If we really are going down the route of digitising healthcare we also ought to be thinking about the second-order effects. These are far more transformational than anything Mr Kelsey, Mr Hunt or PwC are highlighting right now.
A promising field
In his fascinating book, Automate This: How algorithms came to rule our world, Christopher Steiner explores how complex decision making that was once the sole purview of people − their knowledge and instincts − has been replaced by algorithms trawling through mountains of data in a split second.
‘Clinical data doesn’t belong to a venue like a hospital or a surgery, it belongs to the patient’
He begins by looking at how in the 1970s innovators hacked into the electronic data feed going to terminals and developed models for trading which outperformed experienced traders. Once electronic trading made data generally available, algorithms replaced traders in all the big trading houses. He doesn’t gloss over the damage that was done to the world economy when the machines became cleverer than the people.
Mr Steiner then looks at more subtle uses for algorithms and big data, such as personality profiling by NASA to choose compatible space shuttle crews, and by online sales companies to match customers and sales people. He also examines voice recognition software that doesn’t decode every word but looks for common combinations of words to make its best guess.
What has any of this to do with healthcare? Jeff Hammerbacher, the man whom Steiner credits with developing the algorithms that sift through Facebook’s vast store of user data and who is now chief scientist at Cloudera − leading big data/cloud search innovators − considers the most promising field for people like him as “medical diagnostics”.
Health systems need to break free from the idea that digitising healthcare data is simply to provide managers with graphs and clinicians with easy access to clinical information. Once you digitise the data, you can reinvent healthcare − first with nudges to doctors and nurses and ultimately replacing whole layers of people and delay.
Clinical data doesn’t belong to a venue like a hospital or a surgery, it belongs to the patient. If we link it in the cloud − as Mr Kelsey proposes − this can’t just be for management, it must be to drive quality of care across the continuum.

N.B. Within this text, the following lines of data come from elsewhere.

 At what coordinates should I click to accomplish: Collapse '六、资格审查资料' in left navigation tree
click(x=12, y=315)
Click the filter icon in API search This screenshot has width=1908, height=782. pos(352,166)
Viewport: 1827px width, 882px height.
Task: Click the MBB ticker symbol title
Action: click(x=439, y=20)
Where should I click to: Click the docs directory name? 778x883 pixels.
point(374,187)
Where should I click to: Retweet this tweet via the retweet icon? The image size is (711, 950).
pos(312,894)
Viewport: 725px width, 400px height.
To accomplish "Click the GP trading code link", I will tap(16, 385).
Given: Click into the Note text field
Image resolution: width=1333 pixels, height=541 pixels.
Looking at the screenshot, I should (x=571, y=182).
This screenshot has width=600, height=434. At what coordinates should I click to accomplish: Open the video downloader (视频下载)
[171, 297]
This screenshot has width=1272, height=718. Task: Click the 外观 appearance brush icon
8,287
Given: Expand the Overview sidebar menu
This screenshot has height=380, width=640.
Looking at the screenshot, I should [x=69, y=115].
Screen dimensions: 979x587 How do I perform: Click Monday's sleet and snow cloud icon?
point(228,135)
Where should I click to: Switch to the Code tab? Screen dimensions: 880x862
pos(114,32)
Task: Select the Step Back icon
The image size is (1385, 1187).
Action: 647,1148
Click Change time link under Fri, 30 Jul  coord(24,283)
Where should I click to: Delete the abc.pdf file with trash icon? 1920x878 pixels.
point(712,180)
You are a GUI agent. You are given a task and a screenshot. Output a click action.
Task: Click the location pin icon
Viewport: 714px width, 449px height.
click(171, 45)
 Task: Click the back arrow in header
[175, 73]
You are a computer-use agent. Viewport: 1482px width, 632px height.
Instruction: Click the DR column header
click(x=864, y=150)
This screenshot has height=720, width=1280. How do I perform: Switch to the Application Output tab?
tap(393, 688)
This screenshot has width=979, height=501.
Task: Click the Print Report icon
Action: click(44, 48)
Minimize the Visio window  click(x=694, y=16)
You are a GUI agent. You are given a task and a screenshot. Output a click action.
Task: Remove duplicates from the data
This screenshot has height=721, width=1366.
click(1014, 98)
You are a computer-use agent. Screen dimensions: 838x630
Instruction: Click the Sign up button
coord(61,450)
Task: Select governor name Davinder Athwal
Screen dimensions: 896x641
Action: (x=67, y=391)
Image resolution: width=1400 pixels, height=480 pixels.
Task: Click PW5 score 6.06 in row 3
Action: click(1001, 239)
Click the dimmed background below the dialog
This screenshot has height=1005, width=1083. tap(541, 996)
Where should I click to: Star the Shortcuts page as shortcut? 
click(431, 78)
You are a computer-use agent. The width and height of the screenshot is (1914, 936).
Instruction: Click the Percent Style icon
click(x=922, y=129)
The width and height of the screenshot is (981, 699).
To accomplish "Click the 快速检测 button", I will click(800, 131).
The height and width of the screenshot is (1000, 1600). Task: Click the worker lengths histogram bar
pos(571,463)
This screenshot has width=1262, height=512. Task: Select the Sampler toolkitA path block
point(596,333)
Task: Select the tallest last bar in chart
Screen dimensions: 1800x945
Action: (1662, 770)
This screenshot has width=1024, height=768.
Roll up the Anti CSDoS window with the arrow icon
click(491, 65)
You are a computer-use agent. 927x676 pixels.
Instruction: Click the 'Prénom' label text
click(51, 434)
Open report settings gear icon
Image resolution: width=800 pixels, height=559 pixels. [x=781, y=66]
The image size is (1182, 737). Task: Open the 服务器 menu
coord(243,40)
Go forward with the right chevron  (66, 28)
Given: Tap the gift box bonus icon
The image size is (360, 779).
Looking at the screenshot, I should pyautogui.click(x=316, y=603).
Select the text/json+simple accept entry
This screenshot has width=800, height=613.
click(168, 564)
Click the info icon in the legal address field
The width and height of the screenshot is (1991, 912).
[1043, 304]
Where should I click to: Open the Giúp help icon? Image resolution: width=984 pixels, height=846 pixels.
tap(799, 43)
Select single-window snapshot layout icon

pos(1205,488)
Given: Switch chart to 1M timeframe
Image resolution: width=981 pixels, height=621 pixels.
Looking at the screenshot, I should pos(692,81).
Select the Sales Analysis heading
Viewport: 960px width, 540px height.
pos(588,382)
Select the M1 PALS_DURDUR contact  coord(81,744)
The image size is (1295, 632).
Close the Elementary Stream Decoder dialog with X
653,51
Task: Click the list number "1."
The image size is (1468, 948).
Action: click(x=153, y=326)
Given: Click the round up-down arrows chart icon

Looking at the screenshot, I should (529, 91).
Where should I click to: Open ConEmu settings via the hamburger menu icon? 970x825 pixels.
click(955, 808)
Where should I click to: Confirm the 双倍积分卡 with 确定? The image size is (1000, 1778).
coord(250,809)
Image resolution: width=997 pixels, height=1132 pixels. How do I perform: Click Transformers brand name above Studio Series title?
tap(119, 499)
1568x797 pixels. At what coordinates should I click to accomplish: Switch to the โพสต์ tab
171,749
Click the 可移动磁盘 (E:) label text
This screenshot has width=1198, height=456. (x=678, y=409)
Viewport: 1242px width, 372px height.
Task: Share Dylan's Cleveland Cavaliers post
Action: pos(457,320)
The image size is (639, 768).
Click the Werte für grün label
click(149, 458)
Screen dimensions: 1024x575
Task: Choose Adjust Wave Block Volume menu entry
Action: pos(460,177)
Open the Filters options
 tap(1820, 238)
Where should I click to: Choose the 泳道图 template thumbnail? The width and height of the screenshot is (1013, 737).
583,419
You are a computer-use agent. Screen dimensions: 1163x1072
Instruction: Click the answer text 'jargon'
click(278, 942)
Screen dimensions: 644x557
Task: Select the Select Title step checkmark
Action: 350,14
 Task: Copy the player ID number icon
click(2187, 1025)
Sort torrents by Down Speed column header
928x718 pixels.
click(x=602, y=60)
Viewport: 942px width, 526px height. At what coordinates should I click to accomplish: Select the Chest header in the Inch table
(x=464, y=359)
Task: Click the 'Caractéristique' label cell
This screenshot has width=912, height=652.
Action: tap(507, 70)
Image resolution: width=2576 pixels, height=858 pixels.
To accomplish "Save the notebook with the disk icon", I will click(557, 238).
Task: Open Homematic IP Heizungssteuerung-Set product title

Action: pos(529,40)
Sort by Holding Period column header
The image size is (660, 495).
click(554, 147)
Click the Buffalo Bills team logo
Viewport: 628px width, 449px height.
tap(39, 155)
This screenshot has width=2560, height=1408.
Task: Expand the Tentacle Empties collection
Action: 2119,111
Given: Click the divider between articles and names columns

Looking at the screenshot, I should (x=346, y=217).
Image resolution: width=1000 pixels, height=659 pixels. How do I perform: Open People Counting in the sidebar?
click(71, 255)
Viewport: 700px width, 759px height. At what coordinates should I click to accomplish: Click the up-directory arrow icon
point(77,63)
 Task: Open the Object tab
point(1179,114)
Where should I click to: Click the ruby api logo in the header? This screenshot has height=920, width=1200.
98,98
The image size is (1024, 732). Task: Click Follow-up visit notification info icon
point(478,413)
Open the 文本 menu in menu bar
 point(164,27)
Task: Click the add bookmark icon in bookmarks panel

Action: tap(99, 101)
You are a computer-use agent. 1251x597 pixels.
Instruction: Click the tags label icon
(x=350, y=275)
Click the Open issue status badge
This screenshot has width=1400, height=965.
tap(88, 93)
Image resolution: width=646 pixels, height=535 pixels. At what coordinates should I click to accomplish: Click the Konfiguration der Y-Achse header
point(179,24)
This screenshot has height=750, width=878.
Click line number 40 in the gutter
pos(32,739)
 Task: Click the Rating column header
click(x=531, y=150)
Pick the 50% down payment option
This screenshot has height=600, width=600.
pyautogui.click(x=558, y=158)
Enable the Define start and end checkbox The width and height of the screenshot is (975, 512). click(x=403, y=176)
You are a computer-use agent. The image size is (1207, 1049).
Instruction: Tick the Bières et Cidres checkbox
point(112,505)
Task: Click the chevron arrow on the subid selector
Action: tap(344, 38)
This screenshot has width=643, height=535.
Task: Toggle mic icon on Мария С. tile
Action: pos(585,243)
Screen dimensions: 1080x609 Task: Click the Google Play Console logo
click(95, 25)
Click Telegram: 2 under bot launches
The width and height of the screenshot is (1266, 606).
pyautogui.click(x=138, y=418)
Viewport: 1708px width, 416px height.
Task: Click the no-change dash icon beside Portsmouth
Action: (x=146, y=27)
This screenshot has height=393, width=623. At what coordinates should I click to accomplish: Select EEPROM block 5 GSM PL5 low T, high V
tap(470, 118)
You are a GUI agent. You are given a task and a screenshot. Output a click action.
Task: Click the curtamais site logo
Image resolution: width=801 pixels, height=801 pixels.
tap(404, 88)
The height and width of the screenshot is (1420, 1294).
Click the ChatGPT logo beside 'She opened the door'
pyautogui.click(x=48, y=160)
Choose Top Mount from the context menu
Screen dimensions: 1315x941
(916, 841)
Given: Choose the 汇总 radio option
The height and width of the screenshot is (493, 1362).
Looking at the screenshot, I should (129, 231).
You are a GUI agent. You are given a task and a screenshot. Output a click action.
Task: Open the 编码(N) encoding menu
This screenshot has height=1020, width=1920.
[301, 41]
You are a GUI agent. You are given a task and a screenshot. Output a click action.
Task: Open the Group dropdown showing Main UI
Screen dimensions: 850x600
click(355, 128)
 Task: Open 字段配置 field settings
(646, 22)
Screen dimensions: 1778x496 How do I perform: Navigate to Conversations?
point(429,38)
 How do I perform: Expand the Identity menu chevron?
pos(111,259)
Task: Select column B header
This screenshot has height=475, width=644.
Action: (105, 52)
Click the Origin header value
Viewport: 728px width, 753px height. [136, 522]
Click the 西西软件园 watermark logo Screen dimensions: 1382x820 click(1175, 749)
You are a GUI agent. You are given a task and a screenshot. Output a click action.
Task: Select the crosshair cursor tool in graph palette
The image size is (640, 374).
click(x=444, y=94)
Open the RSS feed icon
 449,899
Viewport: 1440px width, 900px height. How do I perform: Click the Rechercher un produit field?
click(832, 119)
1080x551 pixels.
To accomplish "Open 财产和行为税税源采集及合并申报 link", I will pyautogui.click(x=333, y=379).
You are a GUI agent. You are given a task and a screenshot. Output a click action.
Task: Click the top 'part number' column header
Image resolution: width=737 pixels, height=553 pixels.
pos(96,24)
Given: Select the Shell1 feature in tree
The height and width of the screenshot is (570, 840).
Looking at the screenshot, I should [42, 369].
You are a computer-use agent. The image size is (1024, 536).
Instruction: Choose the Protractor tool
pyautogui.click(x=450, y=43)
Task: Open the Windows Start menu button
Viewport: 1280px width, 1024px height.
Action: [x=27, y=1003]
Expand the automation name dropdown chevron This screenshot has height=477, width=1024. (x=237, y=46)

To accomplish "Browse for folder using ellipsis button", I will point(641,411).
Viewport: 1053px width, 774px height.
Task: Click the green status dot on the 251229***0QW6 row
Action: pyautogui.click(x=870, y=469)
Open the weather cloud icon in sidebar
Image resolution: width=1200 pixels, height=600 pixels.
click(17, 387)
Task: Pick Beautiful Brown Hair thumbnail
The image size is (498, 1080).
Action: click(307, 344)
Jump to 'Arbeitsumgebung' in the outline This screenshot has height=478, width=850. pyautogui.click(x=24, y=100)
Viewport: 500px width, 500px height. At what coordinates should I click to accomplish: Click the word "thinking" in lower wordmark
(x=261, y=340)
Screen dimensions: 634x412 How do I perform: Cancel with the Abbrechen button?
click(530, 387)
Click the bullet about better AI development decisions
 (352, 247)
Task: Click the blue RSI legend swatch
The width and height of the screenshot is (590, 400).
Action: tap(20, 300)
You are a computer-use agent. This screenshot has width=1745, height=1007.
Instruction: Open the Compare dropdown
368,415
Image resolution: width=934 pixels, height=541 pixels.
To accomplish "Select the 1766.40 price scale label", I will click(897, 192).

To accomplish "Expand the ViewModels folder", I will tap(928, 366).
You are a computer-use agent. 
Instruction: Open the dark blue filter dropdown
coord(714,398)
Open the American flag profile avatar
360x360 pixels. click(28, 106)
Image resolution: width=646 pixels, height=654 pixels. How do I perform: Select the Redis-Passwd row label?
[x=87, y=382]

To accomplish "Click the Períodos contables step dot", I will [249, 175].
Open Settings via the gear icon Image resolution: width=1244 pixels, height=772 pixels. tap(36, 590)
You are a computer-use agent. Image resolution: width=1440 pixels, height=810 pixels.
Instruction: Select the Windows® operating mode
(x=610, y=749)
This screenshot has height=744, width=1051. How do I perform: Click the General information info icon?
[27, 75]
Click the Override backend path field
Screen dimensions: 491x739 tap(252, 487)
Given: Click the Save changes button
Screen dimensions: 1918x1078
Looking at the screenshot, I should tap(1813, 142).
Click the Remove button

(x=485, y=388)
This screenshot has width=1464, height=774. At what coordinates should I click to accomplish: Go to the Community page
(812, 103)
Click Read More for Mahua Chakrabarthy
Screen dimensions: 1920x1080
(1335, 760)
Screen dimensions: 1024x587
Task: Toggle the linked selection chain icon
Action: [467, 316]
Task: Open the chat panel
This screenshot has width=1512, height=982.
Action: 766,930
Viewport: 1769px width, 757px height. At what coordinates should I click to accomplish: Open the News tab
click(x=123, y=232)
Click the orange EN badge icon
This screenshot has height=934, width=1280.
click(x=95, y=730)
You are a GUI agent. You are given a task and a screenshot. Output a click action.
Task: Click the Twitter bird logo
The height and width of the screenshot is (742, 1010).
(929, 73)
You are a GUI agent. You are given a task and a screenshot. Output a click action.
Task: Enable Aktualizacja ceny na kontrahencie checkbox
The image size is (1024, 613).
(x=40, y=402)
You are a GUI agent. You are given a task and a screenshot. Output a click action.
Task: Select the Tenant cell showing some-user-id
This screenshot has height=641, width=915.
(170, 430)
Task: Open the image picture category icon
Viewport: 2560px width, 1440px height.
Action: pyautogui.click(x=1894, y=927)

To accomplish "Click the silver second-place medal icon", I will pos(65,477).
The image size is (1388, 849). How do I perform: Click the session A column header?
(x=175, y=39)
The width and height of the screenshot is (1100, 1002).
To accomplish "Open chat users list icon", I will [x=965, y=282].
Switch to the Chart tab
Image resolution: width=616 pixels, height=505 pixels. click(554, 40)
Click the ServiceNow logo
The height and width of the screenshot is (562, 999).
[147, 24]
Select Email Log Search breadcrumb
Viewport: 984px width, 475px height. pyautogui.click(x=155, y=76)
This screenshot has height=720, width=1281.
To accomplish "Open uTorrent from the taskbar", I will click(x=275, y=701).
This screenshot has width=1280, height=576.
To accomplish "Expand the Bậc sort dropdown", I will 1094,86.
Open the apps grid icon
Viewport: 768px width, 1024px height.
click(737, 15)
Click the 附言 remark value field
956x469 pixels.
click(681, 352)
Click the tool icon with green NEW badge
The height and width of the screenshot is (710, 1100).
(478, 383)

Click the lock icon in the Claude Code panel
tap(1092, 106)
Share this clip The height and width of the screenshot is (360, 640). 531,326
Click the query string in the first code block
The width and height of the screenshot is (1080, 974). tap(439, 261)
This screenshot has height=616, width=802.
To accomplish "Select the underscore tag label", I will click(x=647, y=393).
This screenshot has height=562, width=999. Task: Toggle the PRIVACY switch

It is a challenge for any clinician to draw the right results from data collected over a long period: a lab test a year ago, a scan three months ago and vital signs recorded a minute ago.
‘Refusing to digitise healthcare is like refusing to adopt the car because we love our horse’
If you present all the relevant data at the same time, a doctor will be confident to diagnose, but if they don’t know to look for the crucial lab result, buried under 12 months of paper or off the bottom of the computer screen, they can’t make a diagnosis. An algorithm could.
And when a diagnosis is missed by a clinician who chooses not to use decision support technology and a lawyer shows that an algorithm would have spotted a correlation that no human could be expected to see, is that any better than practising medicine for which you’re not trained or refusing to use modern equipment in theatres?
In the US, where many of the best hospitals are fully digitised, real-time algorithms are already being used to forecast the occurrence of sepsis, prompt which patients are suitable for a clinical trial, incorporate genomic information to advise on medications and predict which admitted patients are most at risk of a future emergency readmission.
Refusing to digitise healthcare because it’s hard, expensive and challenges the status quo is like refusing to adopt the car because we love our horse. The future always arrives in the end.
Matthew Swindells is vice chair at BCS Health, the Chartered Institute for IT, and senior vice president for population health and global strategy at Cerner.